Rebellisch, aber auch pünktlich – Soap&Skin im Südpol

Soap&Skin, das ist der blutjunge österreichische Internet- und Medienhype – mit bürgerlichem Name Anja Plaschg. Gestern spielte sie im Luzerner Südpol. Der Publikumsaufmarsch war gross, die Erwartungen hoch, das Konzert enttäuschend.

Der Auftritt würde Punkt 21 Uhr beginnen und eine Stunde später zu Ende sein, teilte der Südpol gestern via Facebook mit. Eigentlich gut, wenn man sich auf ein pünktliches Konzert einstellen kann, nur zu oft beginnen sie hierzulande unverständlicherweise immer etwas später als angekündigt. Doch es zeigt auch, wie durchorganisiert die Maschinerie Soap&Skin – trotz des zarten Alters der 19-jährigen Anja Plaschg – schon ist. Zudem legt sie (oder das Management) grossen Wert auf korrekte Schreibweise ihres Namens Soap&Skin (ohne Leerschläge!). Vor dem Konzert hört man im Foyer verstörende Elektroklänge. Zufall oder Konzept? Als die Türen zum Grossen Saal geöffnet werden, strömt dem Publikum weihrauchartiger Nebel entgegen. Zufall oder Konzept? Wie auch immer, in theatermässigem Benehmen setzen sich die Zuschauer auf die Tribüne, die schnell rappelvoll ist und wartet gebannt auf die junge Österreicherin, die in den letzten Monaten für so viel Aufregung in der internationalen Presse sorgte. Plaschg, die aus einem 2000-Seelendorf namens Gnas in der Steiermark nach Wien auszog, Songs in Eigenregie produzierte und auf Myspace stellte und alsbald als «Österreichs next Wunderkind» («taz») aufgefasst wurde. Die Independent-Musikgemeinde schien auf diese Geschichte regelrecht gewartet zu haben, die Geschichte der jungen Dörflerin, die via Internet das Musikgeschehen aufmischt. Ihr Album «Lovetune For Vacuum», das respektable Kritiken genoss, ist ein dramatisches Stück Musik mit aufwühlender Stimme, schwermütigem Klavier und Elektrospielereien. Angekündigt war ihr Konzert im Südpol bereits im Frühling, musste aber aus gesundheitlichen Gründen auf den September verschoben werden – der Vorfreude tat das keinen Abbruch. Im Südpol sah man am Mittwoch auch Angereiste aus Zürich und anderen Kantonen. Das Publikum im Saal hatte sich also gesetzt, atmete den Weihrauch und schielte auf die Bühne. Darauf ein Flügel mit einem Laptop obendrauf und einige Mikrofone. Plaschg setzte sich an die Tasten und brachte ein scheues «Hallo» über die Lippen bevor die ersten schweren Akkorde erklangen.

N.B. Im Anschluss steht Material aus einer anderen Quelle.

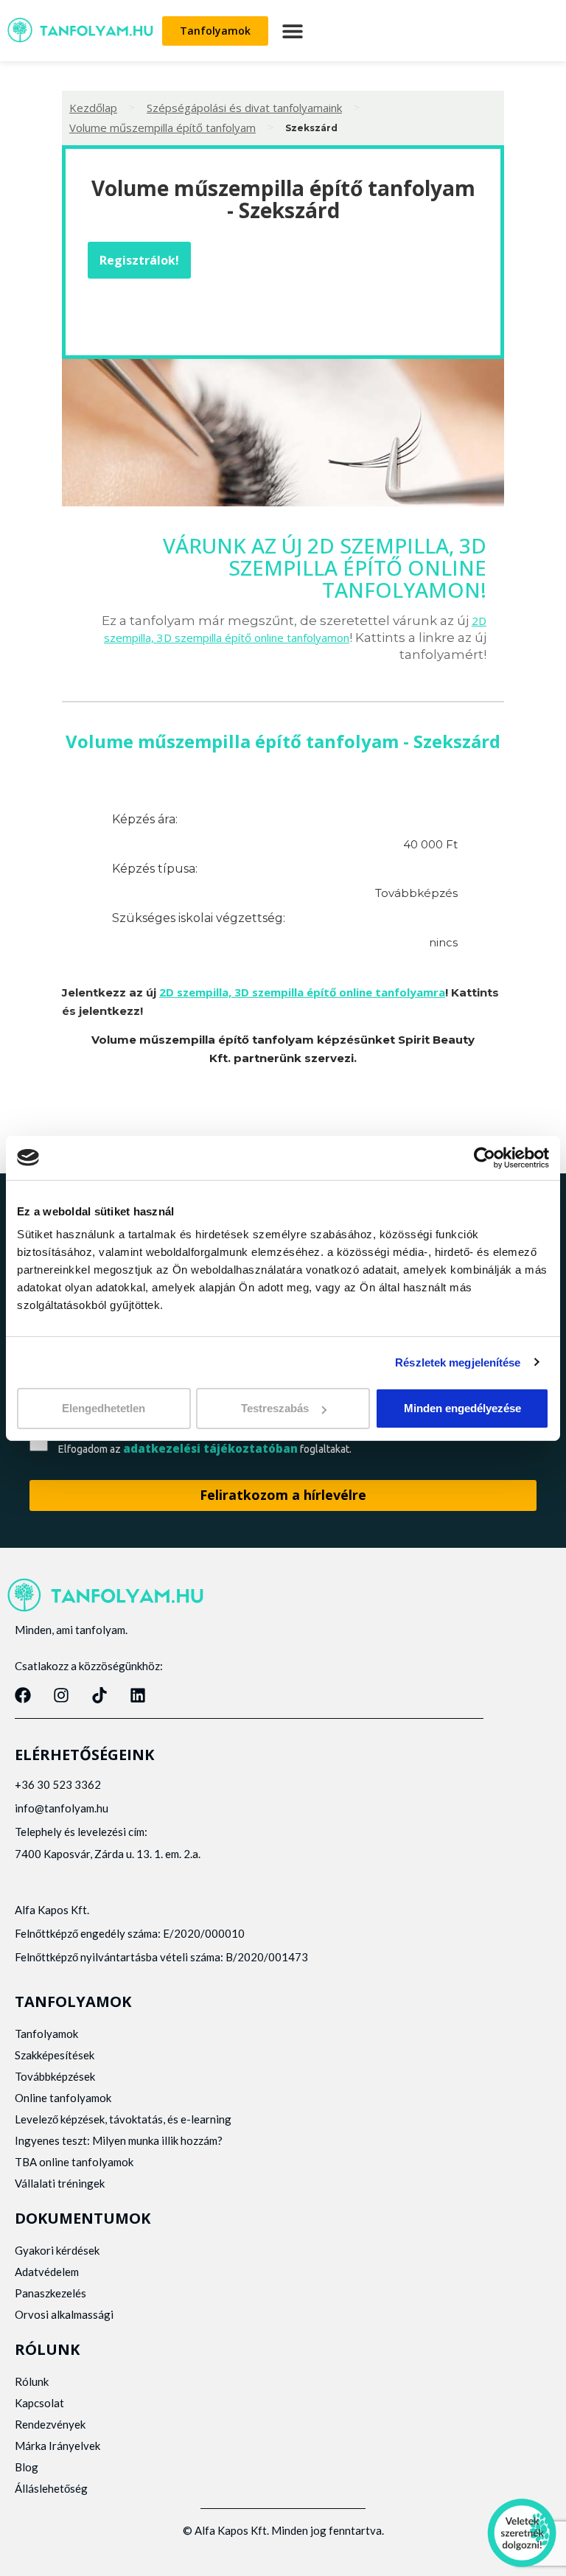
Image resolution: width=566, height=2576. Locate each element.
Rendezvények (50, 2424)
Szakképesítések (54, 2055)
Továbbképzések (55, 2076)
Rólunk (32, 2381)
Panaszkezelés (50, 2293)
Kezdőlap (93, 107)
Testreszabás (275, 1408)
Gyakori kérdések (57, 2250)
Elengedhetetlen (103, 1408)
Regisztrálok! (139, 260)
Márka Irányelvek (57, 2445)
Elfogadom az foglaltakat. (205, 1448)
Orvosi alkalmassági (64, 2314)
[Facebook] (23, 1695)
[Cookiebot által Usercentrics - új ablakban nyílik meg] (484, 1157)
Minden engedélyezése (462, 1408)
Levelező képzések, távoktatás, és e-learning (123, 2119)
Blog (26, 2467)
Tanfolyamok (46, 2033)
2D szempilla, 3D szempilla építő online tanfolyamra (302, 992)
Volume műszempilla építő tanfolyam (162, 127)
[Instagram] (61, 1695)
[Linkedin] (138, 1695)
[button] (292, 30)
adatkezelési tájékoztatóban (210, 1448)
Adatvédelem (47, 2271)
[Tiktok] (99, 1695)
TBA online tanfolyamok (74, 2161)
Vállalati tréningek (60, 2183)
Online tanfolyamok (63, 2097)
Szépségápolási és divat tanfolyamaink (244, 107)
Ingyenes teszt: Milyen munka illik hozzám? (119, 2140)
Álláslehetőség (51, 2488)
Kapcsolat (39, 2402)
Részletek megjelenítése (457, 1361)
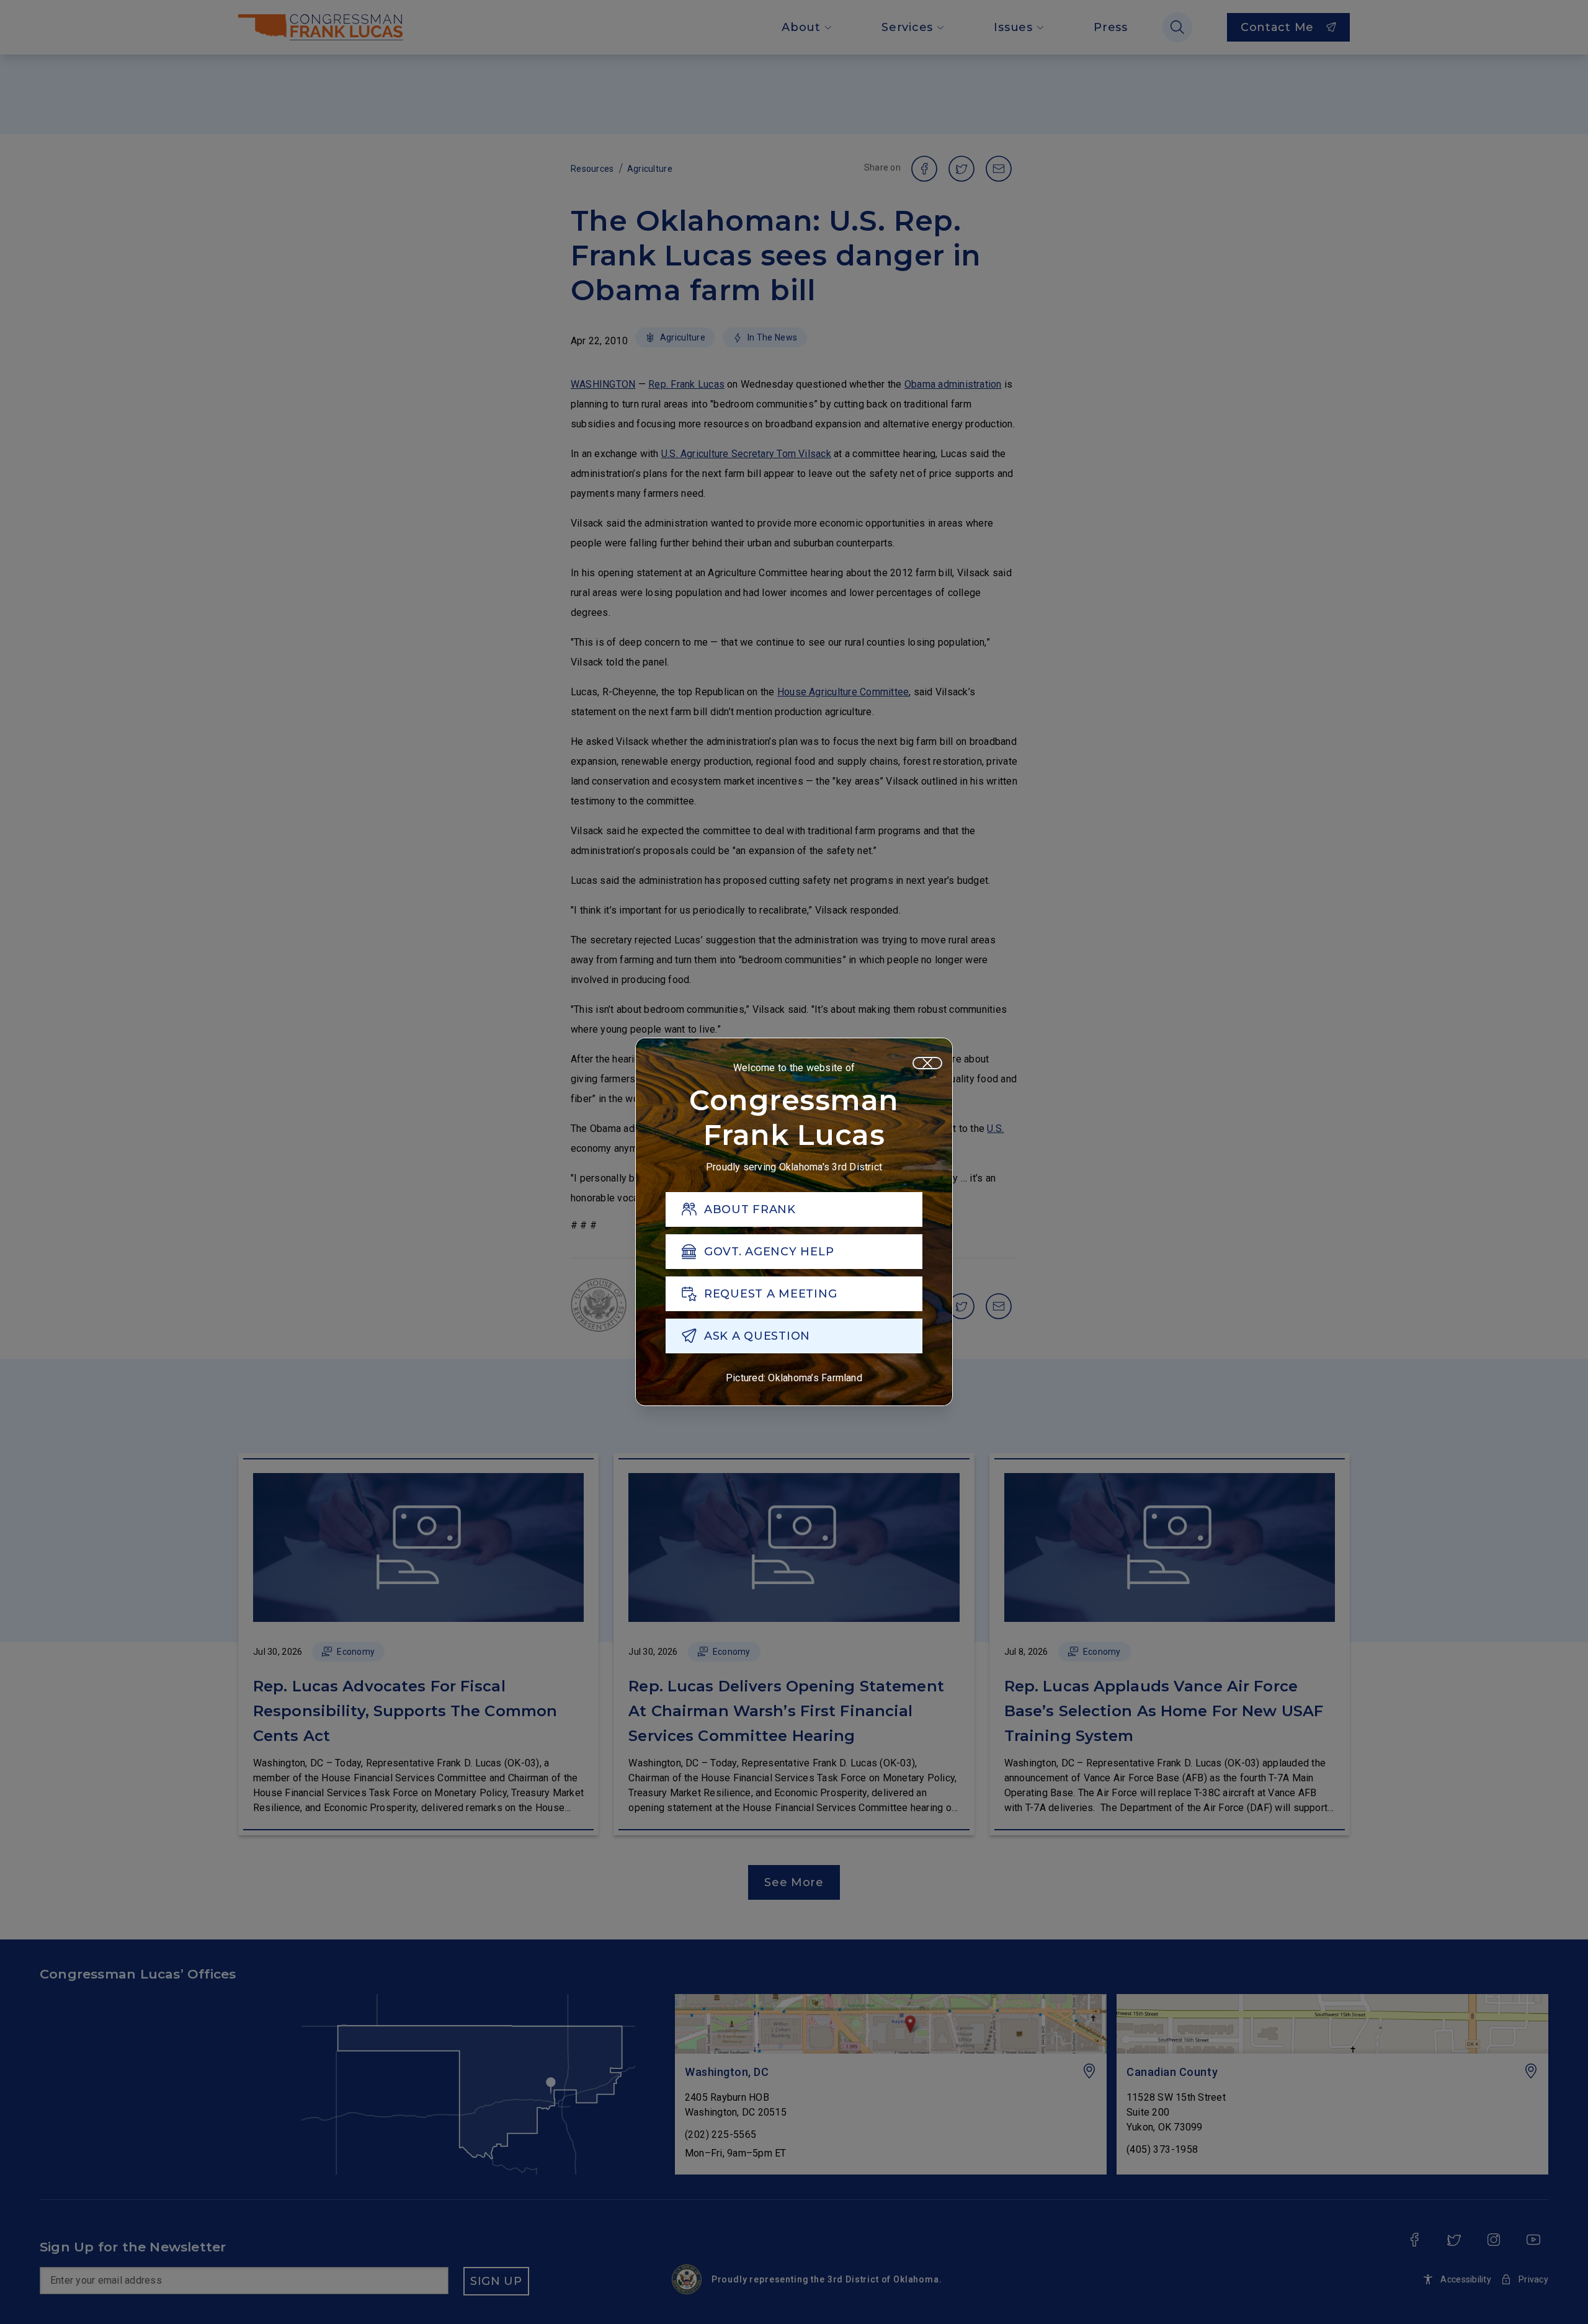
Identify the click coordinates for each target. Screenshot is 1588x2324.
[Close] (927, 1063)
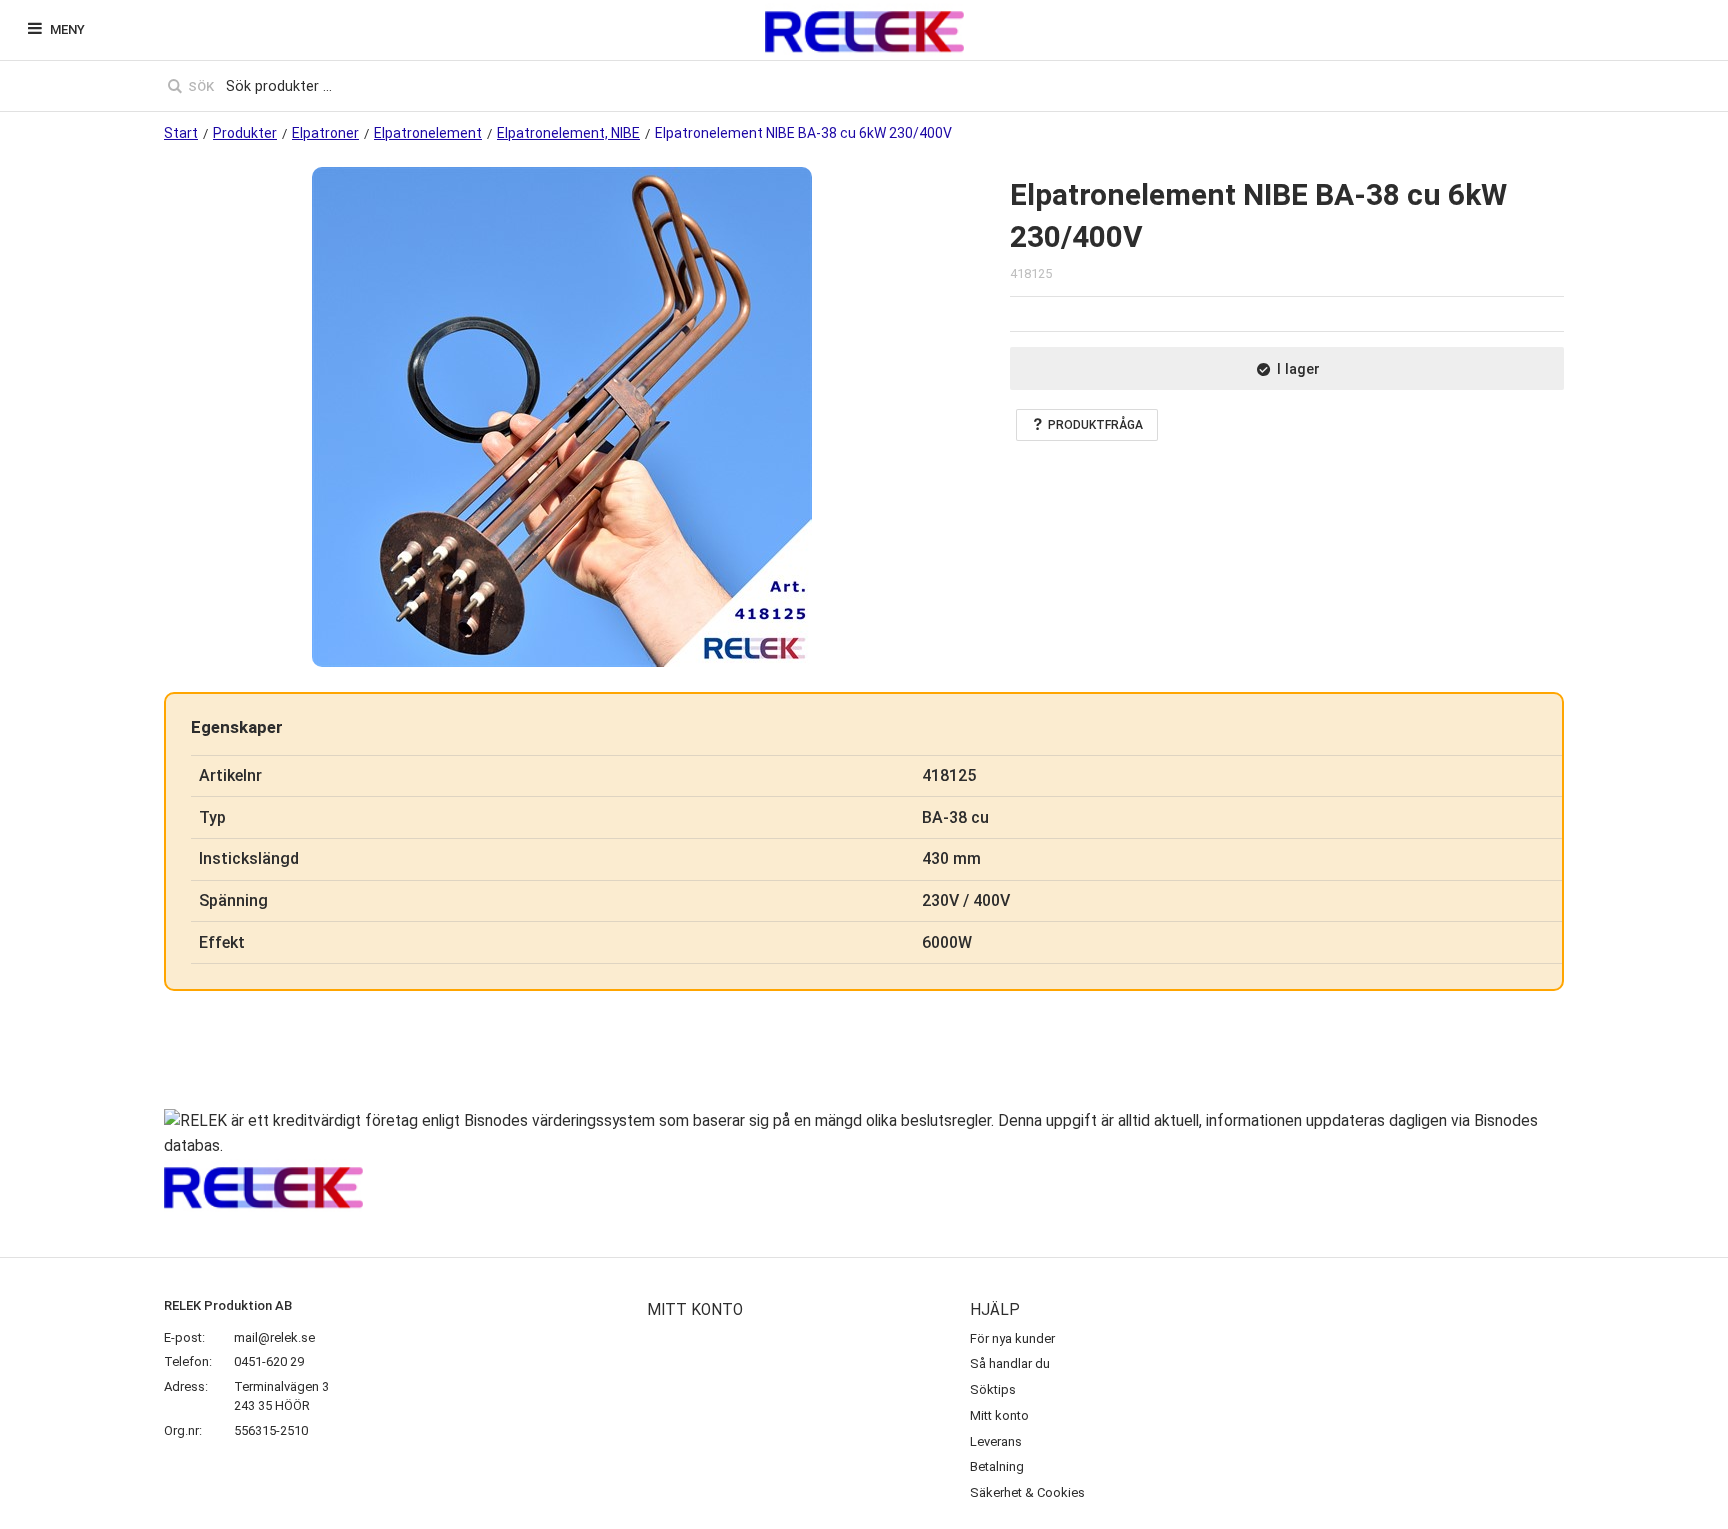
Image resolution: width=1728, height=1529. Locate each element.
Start (181, 133)
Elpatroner (325, 133)
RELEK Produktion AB (228, 1305)
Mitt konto (999, 1415)
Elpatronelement (428, 133)
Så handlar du (1010, 1363)
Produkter (245, 133)
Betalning (997, 1466)
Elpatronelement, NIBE (568, 133)
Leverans (996, 1441)
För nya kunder (1012, 1338)
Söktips (993, 1389)
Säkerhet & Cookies (1027, 1492)
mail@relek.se (274, 1337)
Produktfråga (1095, 425)
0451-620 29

Doch der Mythos, der um die Person Plaschg so schnell wie konsequent aufgebaut wurde, fiel bereits während der ersten Songs. Diese sind reduziert auf Piano und Stimme zu seicht, zu simpel und durchschaubar. Und wenn sie auf den Laptop drückte und die Begleitgeräusche ertönten, wirkte das oft etwas künstlich und aufgesetzt. Und vor allem: Im Gesang verfehlte Plaschg besonders am Anfang des Konzertes die Töne reihenweise. Sie hatte ihre guten Momente, beispielsweise als sie ganz am Ende des Auftritts den Flügel verliess und am Bühnenrand vor ein Mikrofon stand. Die Musik ertönte opulent ab Konserve und ihre Gesang hatte erstmals etwas faszinierend Durchdringendes – wie sie die Töne regelrecht aus sich herauspresste und dabei ohne eine Miene zu verziehen ins Leere starrte. Wie Plaschg aber andererseits etwa in der Hälfte des Sets einen gehetzten Ausflug um die Bühne machte, in wirren Bewegungen hin und herlief und allerlei Geräusche von sich gab – es war eine so jugendlich rebellische wie peinlich berührende Performance. Die konsequente Verweigerungshaltung (kaum Blicke ins Publikum, kaum dankende Worte), das übertrieben Theatralische sowie das Gespür für zarte Pianomelodien wie auch Elektro-Störgeräusche und Gesangseskapaden – all das hätte Potenzial für einen aufwühlenden, überraschenden Auftritt. Wenn man nicht von einer schieren Erwartungshaltung ausgegangen wäre, die man angesichts der Aufregung um Soap&Skin zwangsläufig haben musste. PS: Tatsächlich kehrte Plaschg noch für eine ungeschminkte, zarte Pianoballade als Zugabe zurück, bedankte sich kurz und scheu, suchte ihre Getränkeflasche auf der Bühne und verschwand. Schön – und wohltuend menschlich dazu.